日蓮其身にあひあたりて、大兵ををこして二十余年なり。日蓮一度もしりぞく心なし。
『辨殿尼御前御書』
文永10年(1273) 祖寿52歳作 全:p1229 定:1巻p752
大兵
日蓮大聖人さまの弘通は確かに戦闘的でした。「大兵ををこして二十余年なり。日蓮一度もしりぞく心なし」とは、まことに大聖人さまらしい物いいであろうかと拝せられます。キリスト教も、イスラム教も、実際に軍隊を率い、武力制服を以って一神教を弘通しましたが、日蓮大聖人さまの場合は、もちろんそうではありません。大聖人さまの戦いは、正義と言論の戦いであり、武器を取っての戦いではありません。
しかし、法敵のために夥しい犠牲がでました。何故にその必要があったのか。その意味が解らないと、日蓮仏教の性格を理解することはできません。
宗教は、個人の安心立命を目的として、国家社会の正しい成立については、ほとんど無関心であるのが普通です。日蓮大聖人さまは、個人の真の安心立命は、国家の政治、経済、産業等の裏付けがなければ本物とならない、とお考えになりました。
現実の生活、すなわち国家社会との繋がりを離れて成立する安心立命は、忍従やアキラメを美化する観念の養成であって、真実に生活を安らかにすることにはなりません。強者の横暴が容認せらら、特権階級の専恣を押し付けられる国家社会に、真実の平安があろう筈はありません。日蓮大聖人さまが、立正安国の理想を掲げ、武家政権の前に立ちはだかったのは、その為です。
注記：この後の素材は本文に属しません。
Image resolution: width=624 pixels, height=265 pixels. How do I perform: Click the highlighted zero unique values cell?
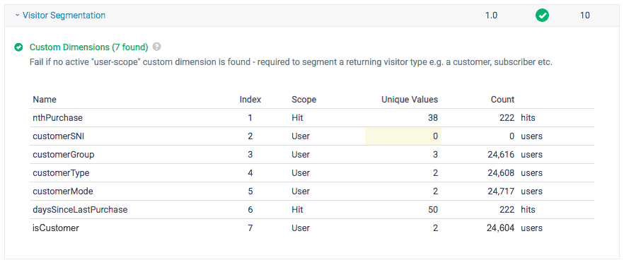[403, 136]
表面は、仏法の邪正を糺し、現世逃避の念仏思想や、悪平等鼓吹の達磨禅や、仏教の簒奪者である真言の邪法や、人間の性情を曲げる偽善の律宗の破折にありましたが、それは「佛法は体のごとし、世間はかげ(影)のことし。体曲がれば影なゝめなり」(『諸経与法華経難易事』)という思想に立たれて、国家社会の姿態を思想の根本から匡正しようとする手段でした。故に、帰するところは、武力政治に終止符を打たんとする運動であったのです。
素手で武力に対抗することは、如何にも無謀のように見えます。しかし、近世の聖雄マハトマ・ガンジーも、非暴力によって武力に対抗し、インド独立の目的を果たしました。日蓮大聖人さまの戦闘的規模はもっと大きいのです。故に今も進軍途上にあります。今日の敵は、世界の平和を阻む無思慮です。私たち日蓮門下は、世界国家成立の根固めをしなければならないのです。